**Aim 1**
Using the Idun Lodge history, answer these:
(a) Which figure from Norse mythology did the lodge take its name from, and what was she the goddess of?
(b) On what date was the Norway Center dedicated?
(c) Who was Idun's first woman president, and in what year did she serve?
**Aim 2**
In the records, convert the lines from the line with "Click the Open Type icon in toolbar" to the line with "Task: Click the WordPress logo icon" into a Markdown table with the columns Row and Text, giving each line a row number. Leave out the blank lines and the pictures.

**Excerpt to read**
=-=-=

Trinity Lutheran Church
1904 Winnebago Street
Madison, WI 53704

* Do not send mail to Trinity Lutheran Church*
Idun Lodge Mailing Address:
PO Box 3210
Madison, WI 53704-0210
Contact:
President Mary Jane Bennett
608-837-8335

The History of Idun 74

Idun Lodge 74 was chartered in Madison, WI on February 24,1908 by 40 Norwegians meeting at Maccebee Hall. Invitations to the meeting were sent by Joh,n Backke and J.C. Svangestue of St. Paul, MN, representing the Supreme Lodge of Sons of Norway. The fledgling lodge chose a name from Norse mythology, Idun, the goddess of Youth.

The first officers elected were: R.N. Qualley, President; Olav Ullsvik, Secretary, and O.R. Jacobson, Treasurer. Both Qualley and Ullsvik served as officers ofthe Fifth District in later years. In 1916 a sister lodge· was formed, Fremsyn Lodge 456, Daughters of Norway. In January of 1964 the two lodges merged.

Guest speakers at the 50th anniversary party in February 1958 were the Honorable Knut One, Royal Norwegian Council General, and Supreme Lodge President, J.S. Jacobsen of Booneton, N.J.

Idun's first woman president was Violet Hagen who served one term in 1969. At present Asta Welling is president of the lodge.

The Norway Center, Idun's home, is located on Winnebago Street, and was dedicated on June 15, 1963. The first annual lutefisk dinner was served there in November 1963. It has been the site for countless dinners and bazaars, craft. shows, and ethnic programs of all kinds.

In 1966 Idun was chosen Fifth District Lodge of the Year.

On-going projects have been the annual lutefisk dinner, an annual scholarship presented to a University of Wisconsin student in the Scandinavian Studies department, strong support for the heritage camp, and more recently, support of the local Ski for Light program.

On September 7,1914 a meeting was held in Madison to form Ole Bull District #5, a name held until 1928 when "Ole Bull" was dropped. Since then Idun has been host to district conventions in 1938 and 1988, and co-hosted the International Convention in Madison in 1982. Several members of the lodge have served on the District Board, beginning with O.T. Ullsvik in 1914. Since then R.W. Qualley and Einar Hammer served as President, and AIf Kjeverud, Andrew Vedvik, Donald Haugen, and Jon Grinde have filled other positions on the board.

The preceding history was originally published in the 75th Anniversary book of District Lodge 5.

=-=-=

**Material for this task**
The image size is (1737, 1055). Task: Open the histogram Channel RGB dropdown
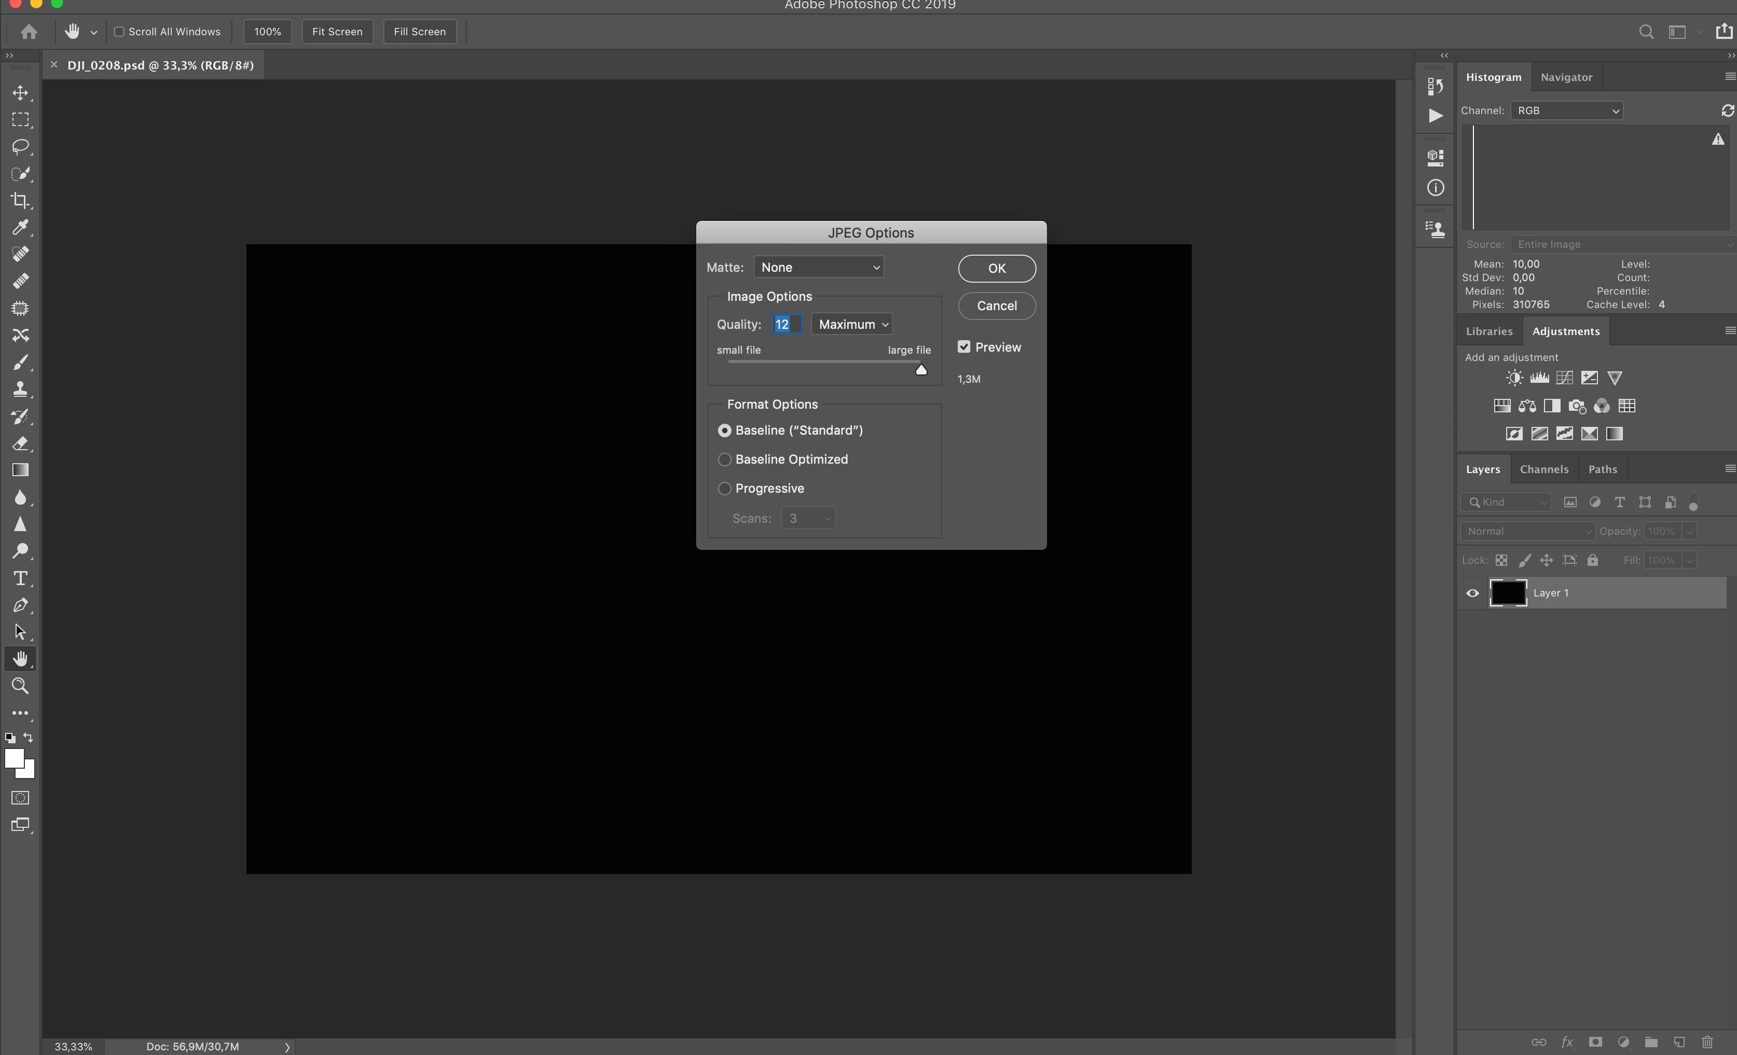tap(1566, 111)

=-=-=

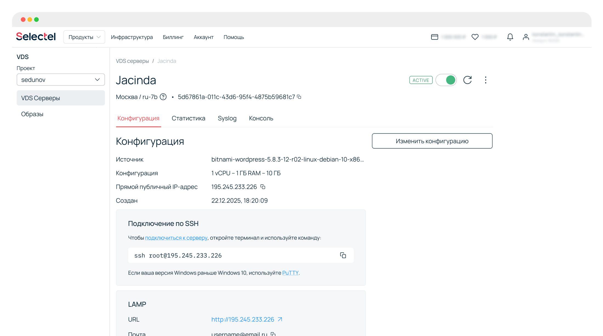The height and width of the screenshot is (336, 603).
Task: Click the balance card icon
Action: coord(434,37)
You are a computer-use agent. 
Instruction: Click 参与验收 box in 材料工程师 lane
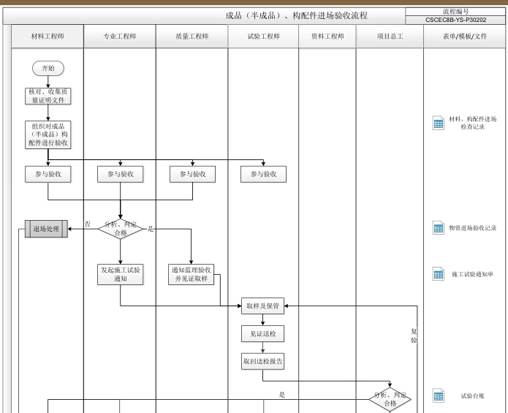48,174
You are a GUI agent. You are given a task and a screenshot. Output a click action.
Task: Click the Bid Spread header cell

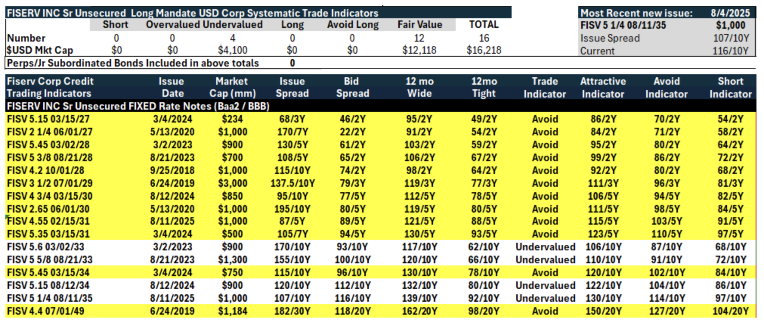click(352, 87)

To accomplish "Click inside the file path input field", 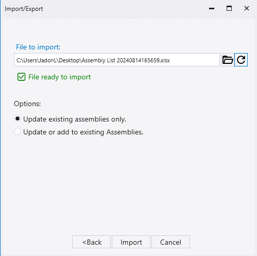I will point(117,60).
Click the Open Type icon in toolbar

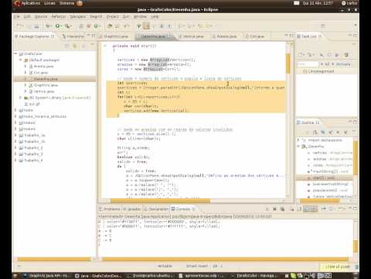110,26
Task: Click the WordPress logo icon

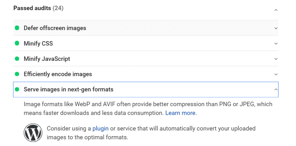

=-=-=

**Task answer 1**
(a) Idun, the goddess of Youth.
(b) June 15, 1963.
(c) Violet Hagen, in 1969.

**Task answer 2**
| Row | Text |
|---|---|
| 1 | Click the Open Type icon in toolbar |
| 2 | 110,26 |
| 3 | Task: Click the WordPress logo icon |